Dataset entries
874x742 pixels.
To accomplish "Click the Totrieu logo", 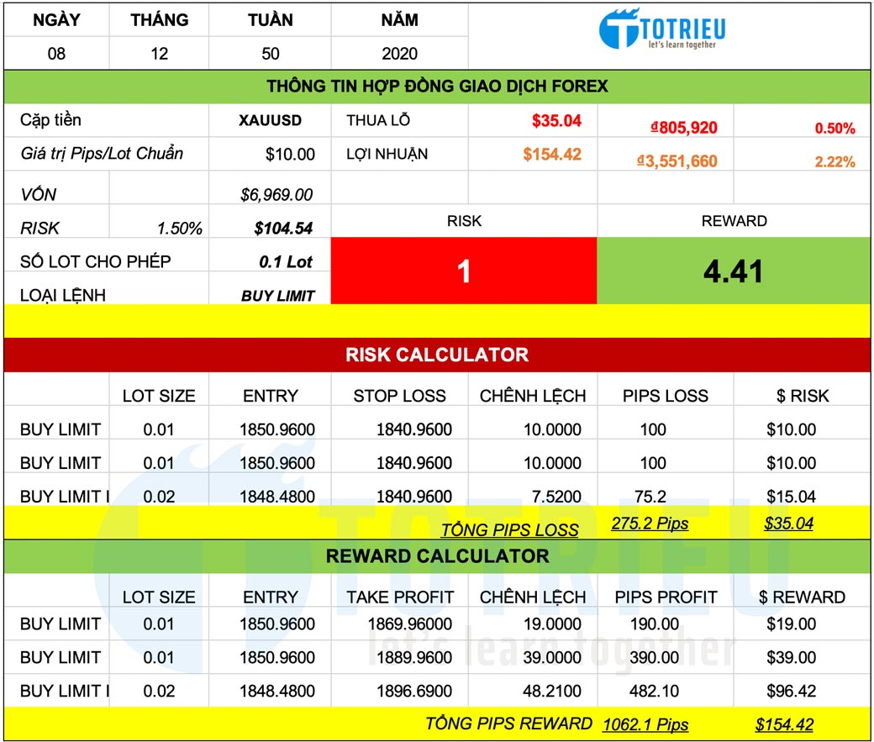I will point(662,29).
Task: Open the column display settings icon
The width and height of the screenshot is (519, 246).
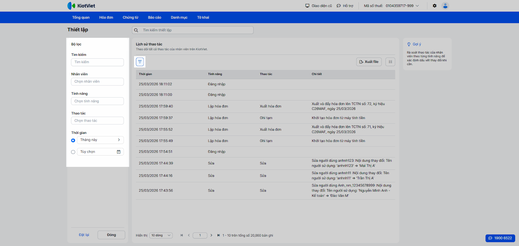Action: coord(390,62)
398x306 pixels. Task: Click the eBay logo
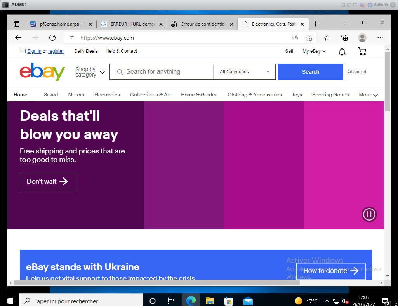click(x=42, y=72)
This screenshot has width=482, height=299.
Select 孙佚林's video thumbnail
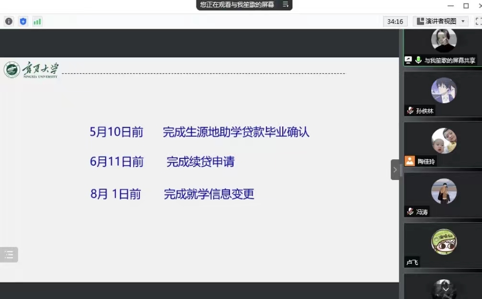(x=443, y=91)
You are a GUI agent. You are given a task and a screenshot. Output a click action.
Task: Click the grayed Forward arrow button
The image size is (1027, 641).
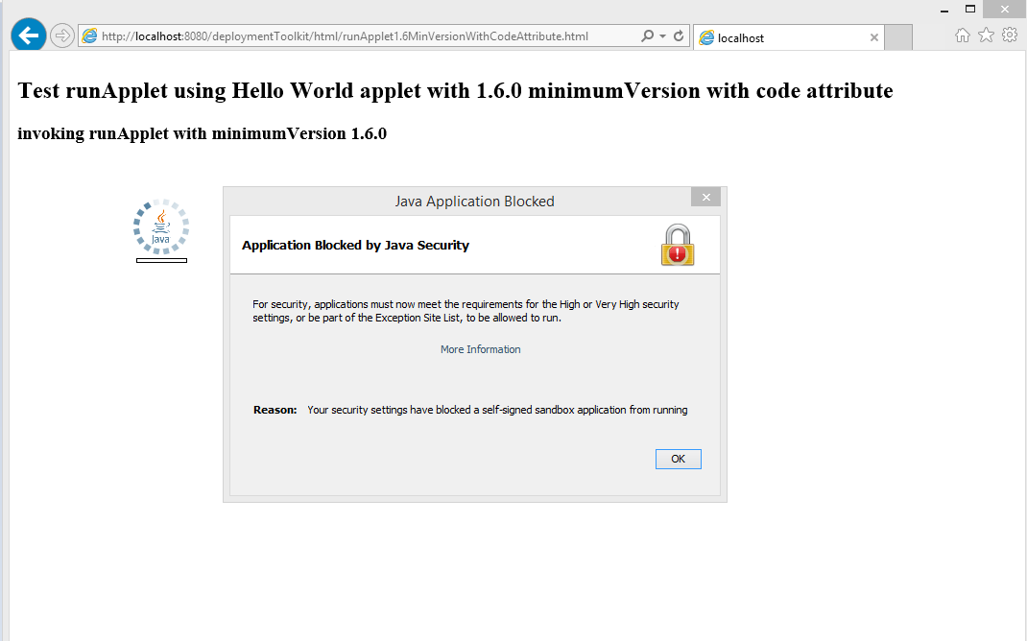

What the exercise asks: Pictures excluded, output exactly the line that contains "Task: Click the grayed Forward arrow button" and every line after it to the end of the data above.

Output of the task:
Task: Click the grayed Forward arrow button
The image size is (1027, 641).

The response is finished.